Thelonious Monk Quartet Monk's Dream

Monk's 1963 masterpiece is given the red carpet treatment at Mobile Fidelity Sound Labs--it's been released as part of MoFi's exclusive "UltraDisc One-Step Pressing" series. That means Monk's Dream eliminates some of the pressing steps so you wind up with a recording much closer to the master tapes. These are limited edition (just 6,000 numbered copies) 45rpm pressings, with plenty of extras, and they sound absolutely phenomenal.

These do cost roughly $125 each. And the UltraDisc One-Steps tend to sell out quickly because they're so terrific. And if you buy a second one and keep it sealed, you can sell it down the road for a fortune. That's why some retailers limit you to one per customer.

Again, I'm talking about a landmark jazz recording that is closer to the original event than any version that has come before it. Of the three titles here, this is the one that sounds the best in absolute terms, but I never quite shake that feeling of witnessing history, of Monk trying to establish a fresh and new vision of jazz in the '60's after all the ground that was covered in the late '50's after the advent of stereo.

The list, of course, does not stop here--these are just recent additions to my LP collection that have really charmed with great sound and great music and a great perspective on how to continue with my search for great contemporary jazz. Other albums have impressed me in the past and for the very same reasons--Dean Martin's Dream with Dean is the most obvious, and so is Nina Simone's Little Girl Blue.
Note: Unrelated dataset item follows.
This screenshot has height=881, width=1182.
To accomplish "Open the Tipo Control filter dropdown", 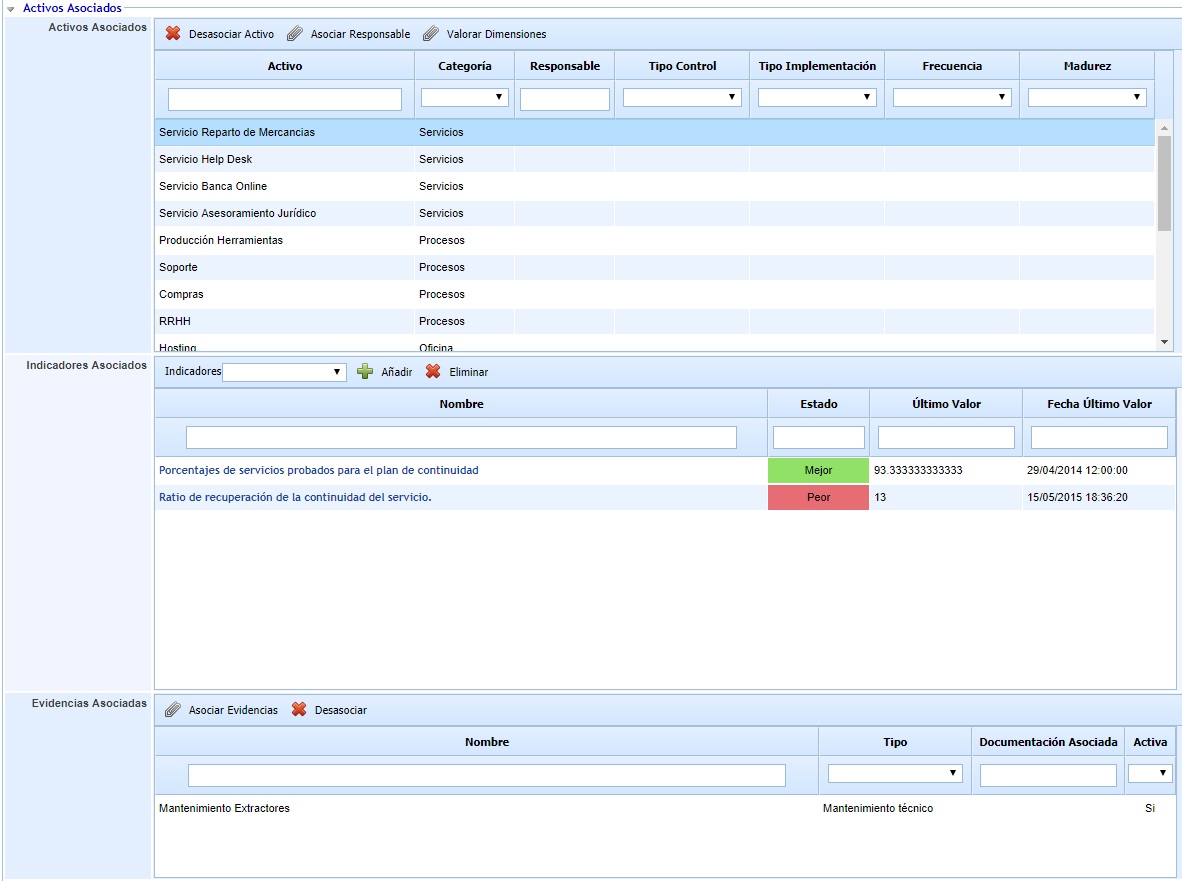I will 682,98.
Even Brubeck's Time Out qualifies--I never thought it was the finest-sounding classic jazz recording out there, but it does capture a specific time and place like few recordings do.

The contemporary jazz world is alive and thriving. But what makes it fascinating is that feel it used to have, its language, the reason why so many people have been threatened by its newness and its intelligence while others learn the secrets of the universe. But if you want to understand jazz, you have to hop into a time machine and listen. Just listen.